We use Snell's law to solve this problem, which relates the angle of incidence and refraction between two media:
\[
n_1 \sin \theta_1 = n_2 \sin \theta_2
\]
Where:
- \(n_1\) and \(n_2\) are the refractive indices of the two media,
- \(\theta_1\) is the angle of incidence in the first medium,
- \(\theta_2\) is the angle of refraction in the second medium.
Step 1: Conditions for Grazing Refraction
At the glass -liquid interface, the ray is refracted out grazing the face AD, meaning the angle of refraction at the glass -liquid interface must be \(90^\circ\).
Step 2: Using Snell’s Law at the Glass -Liquid Interface
- The refractive index of glass is \(n_{\text{glass}} = 1.5\),
- The refractive index of the liquid is \(n_{\text{liquid}} = 1.25\),
- The angle of refraction \( \theta_2 = 90^\circ \).

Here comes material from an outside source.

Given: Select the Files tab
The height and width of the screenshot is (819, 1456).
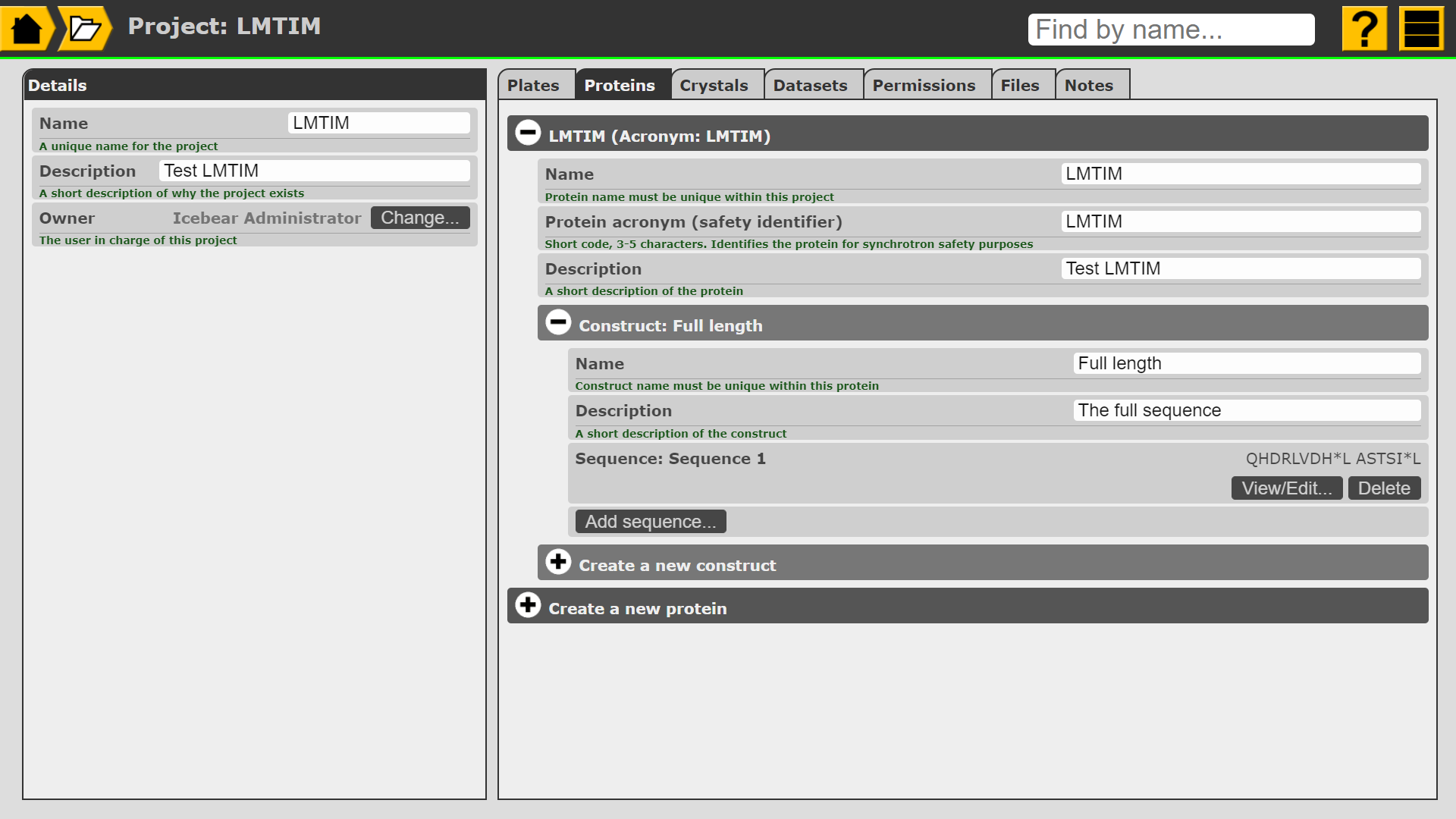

Using Snell's Law at the interface:
\[
n_{\text{glass}} \sin i = n_{\text{liquid}} \sin 90^\circ
\]
\[
1.5 \sin i = 1.25
\]
\[
\sin i = \frac{1.25}{1.5}
\]
\[
\sin i = \frac{5}{6}
\]
Step 3: Calculating the Angle
Now, calculate the angle of incidence \(i\):
\[
i = \sin^{ -1} \left( \frac{5}{6} \right) \approx 56.44^\circ
\]
Thus, the angle of incidence \(i \approx 56.44^\circ\).